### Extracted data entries
☆ ☆ ☆ ☆ ☆ ☆ ☆

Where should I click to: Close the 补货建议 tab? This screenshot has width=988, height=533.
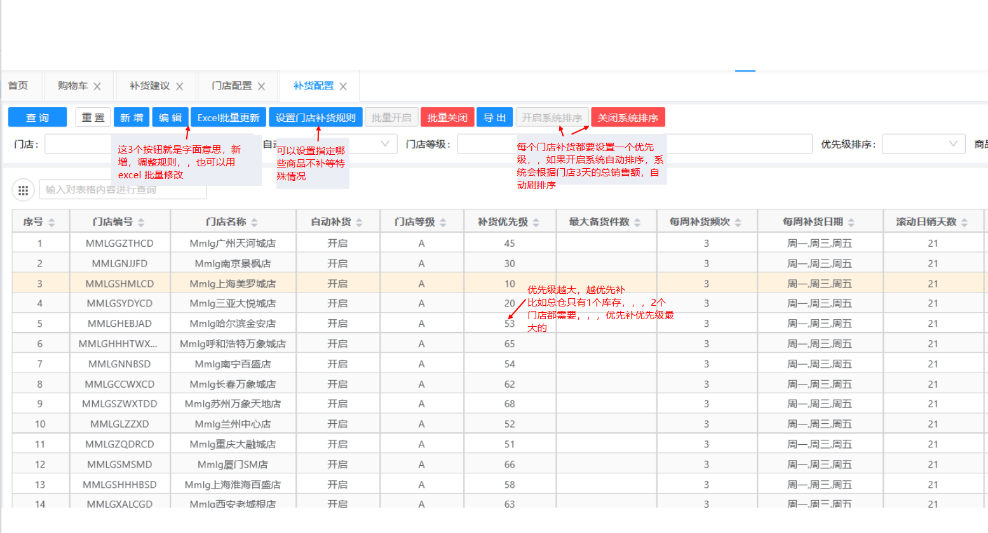pos(180,86)
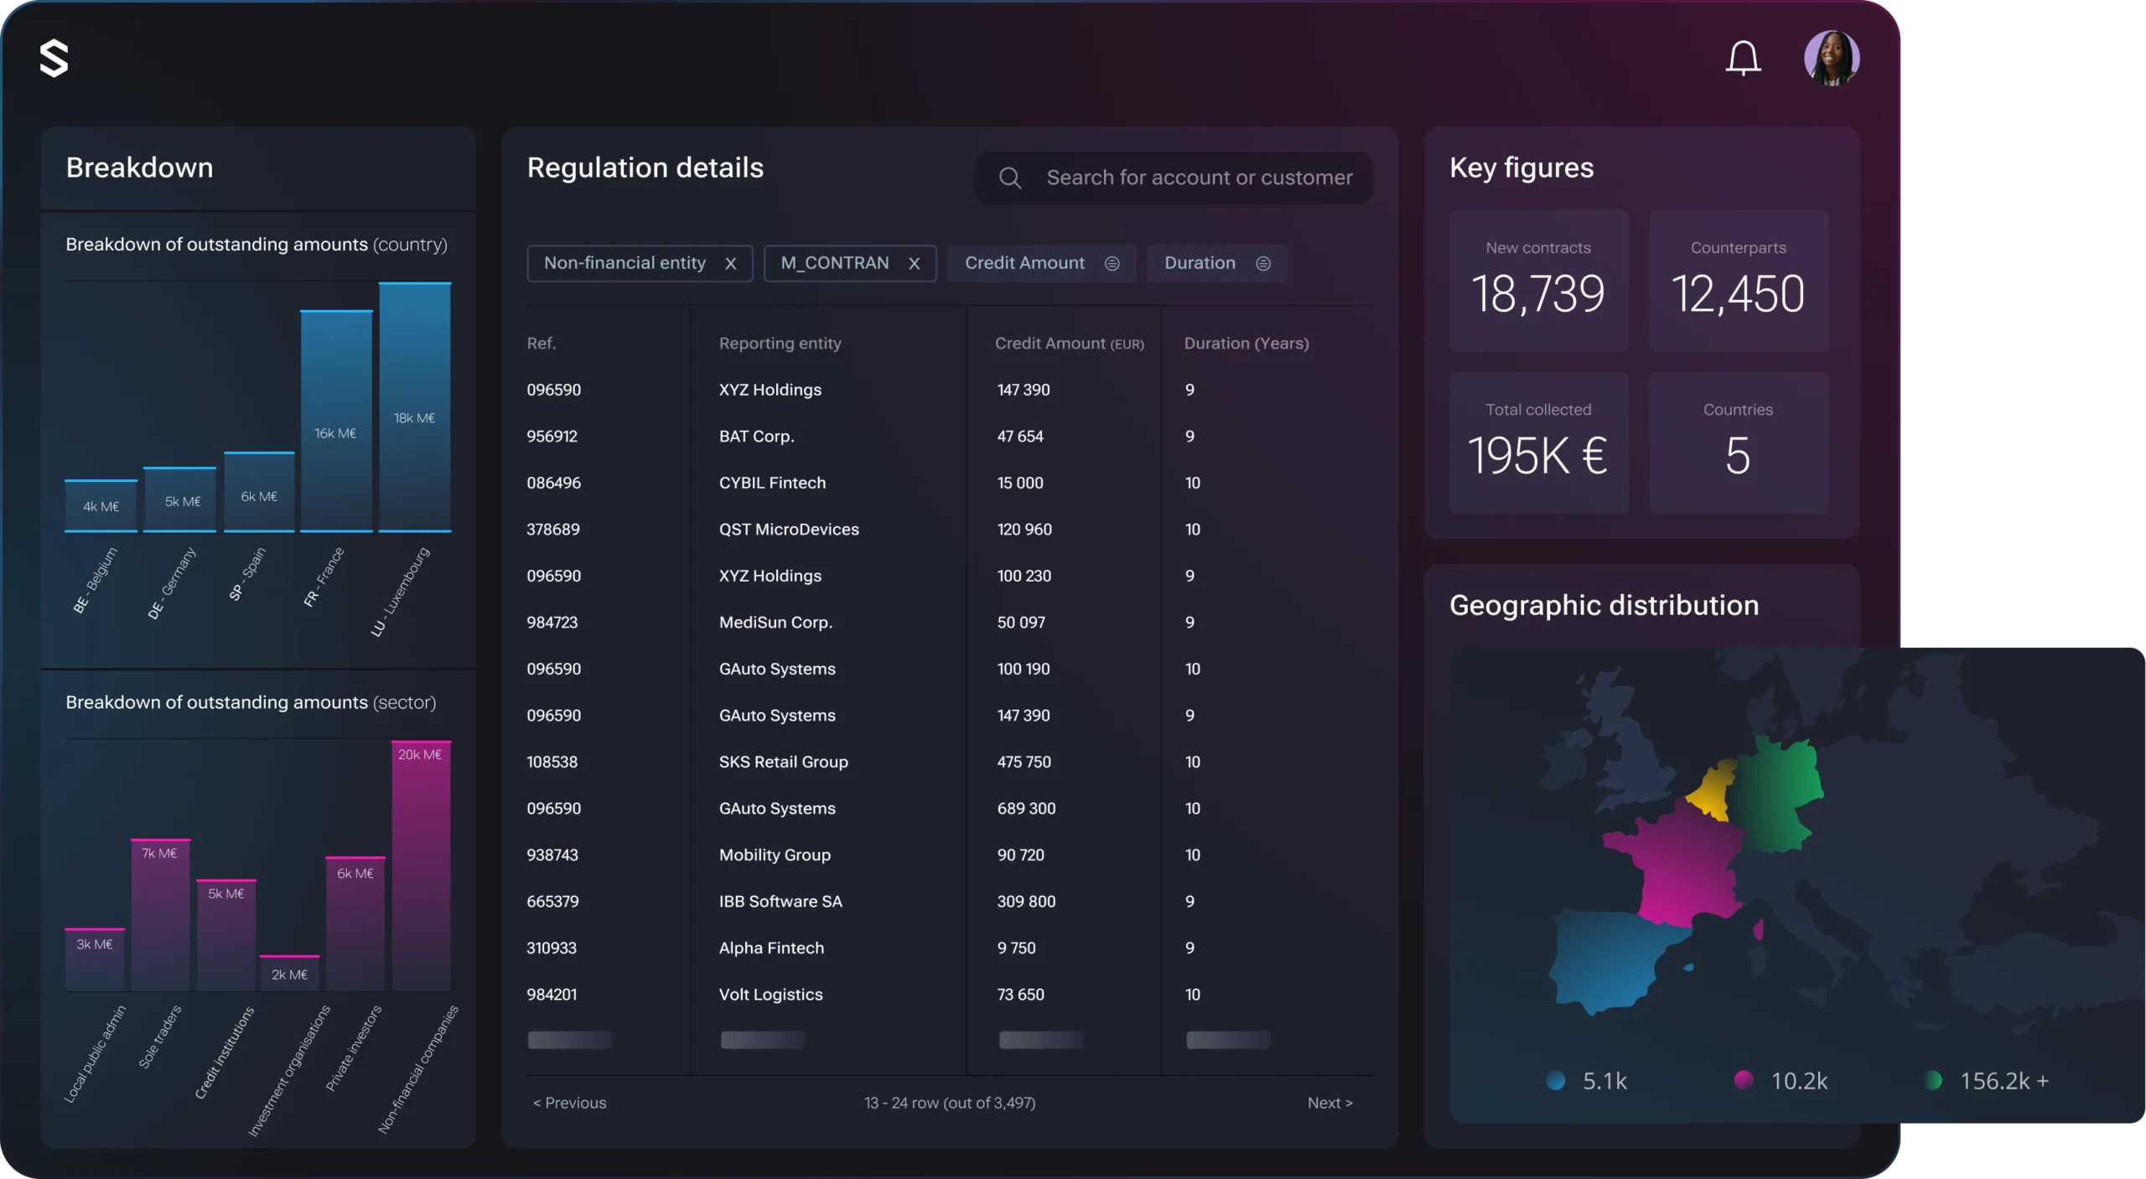Screen dimensions: 2146x1179
Task: Go to the Previous page
Action: pos(570,1103)
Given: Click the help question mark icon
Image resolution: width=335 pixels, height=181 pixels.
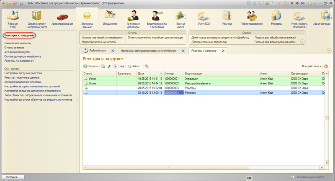Looking at the screenshot, I should pyautogui.click(x=326, y=66).
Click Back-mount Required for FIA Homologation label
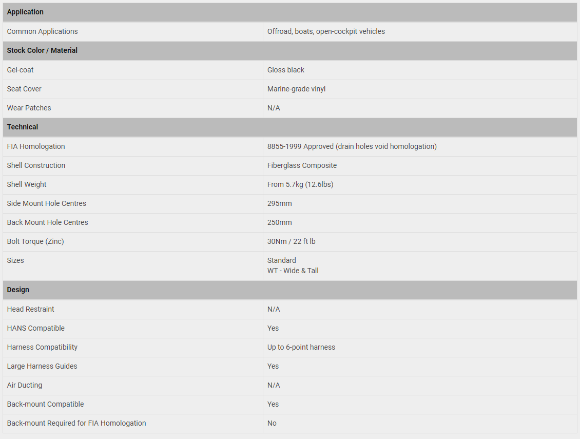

☆ ☆ ☆ ☆ ☆ ☆ ☆

### GOAL OF THE EXERCISE
Arrange the lines from the one containing "Given: Click the help question mark icon" through the last line as a JSON list of strings, one string per line, omitting blank lines and leaving out the pictures.

### RESPONSE TO THE TASK
[
  "Given: Click the help question mark icon",
  "Image resolution: width=335 pixels, height=181 pixels.",
  "Looking at the screenshot, I should pyautogui.click(x=326, y=66).",
  "Click Back-mount Required for FIA Homologation label"
]